На каждом фонаре висели отпугиватели тумана – странные механизмы, похожие на каркасные шары с хрупкими стеклянными вставками. Они мерцали то бледно-синим, то белым, а иногда раздавался лёгкий разряд, как будто действительно что-то делали, и люди верили, что это помогает. Ещё они верили в лепреконов, единорогов и честь.
Жители Новой Англии ходили быстро и напряжённо, как будто каждую секунду готовились сорваться в бегство. Они носили длинные плащи, высокие воротники, а некоторые прятали лица под полумасками с тонкими фильтрами. Осторожные, суеверные, чужие.
– Добро пожаловать в Новый Лондон, – сказал мой водитель, не глядя на меня.
Конечно, он вежливый. Ну как могло быть иначе? До этого он молчал, как могила, и выглядел примерно так же. Узкое лицо с острыми скулами, длинные пальцы, которые держались за руль, будто за последнюю надежду. Я уже надеялся, что он немой, но потом я вспомнил, что моей удачи не существует.
Дорога к поместью напоминала сон, в котором ты движешься, но никогда не приближаешься. Узкая, обрамлённая деревьями, которые поднимались к небу, словно трещины в реальности.

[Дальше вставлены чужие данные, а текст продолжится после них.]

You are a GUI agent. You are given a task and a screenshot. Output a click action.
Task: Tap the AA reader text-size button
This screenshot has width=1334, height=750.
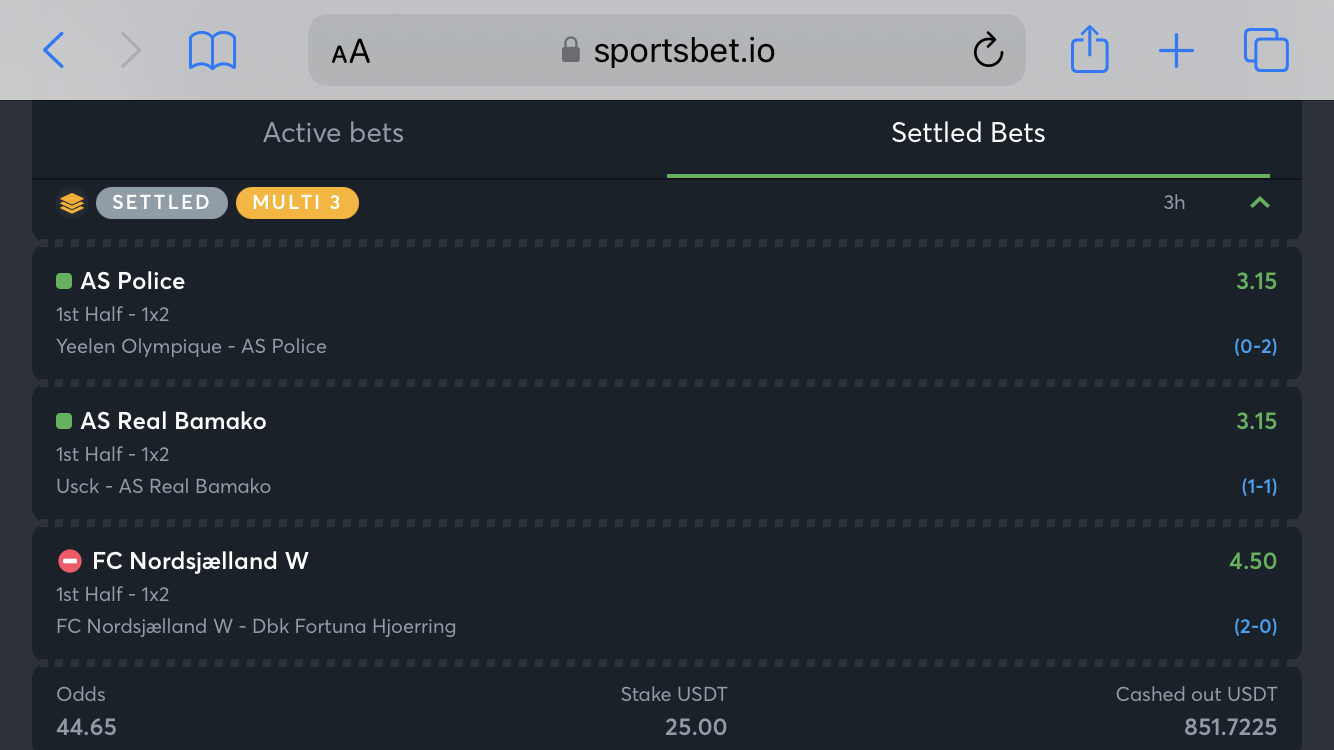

Англичанин остановил машину у массивных чёрных ворот. Лонгфорд-Мэнор возник перед нами – величественный, холодный, совершенно отчуждённый. Стены из серого камня, тяжёлые деревянные двери, крыша, украшенная резными фигурами горгулий, которые не спасали от дождя, но создавали ощущение, что дом постоянно наблюдает.
– Ждите, я открою вам дверь, – водитель вышел.
Я затянулся сигаретой и поправил воротник плаща. Пытка началась.
Выйдя из машины, я поправил шляпу и подошёл к воротам. Отдалённый собачий лай и ветер сопровождали моё прибытие. Ворота были массивными, коваными, с узорами, которые напоминали сплетённые ветви деревьев. Водитель открыл их, и я направился по дорожке, ведущей к дому. Она была выложена брусчаткой, которая, казалось, помнила шаги каждого, кто когда-либо ступал по ней. По бокам стояли статуи – ангелы с пустыми лицами и каменными крыльями, способными только осыпаться. В некоторых местах на стенах особняка висели древние молитвы, вырезанные в камне.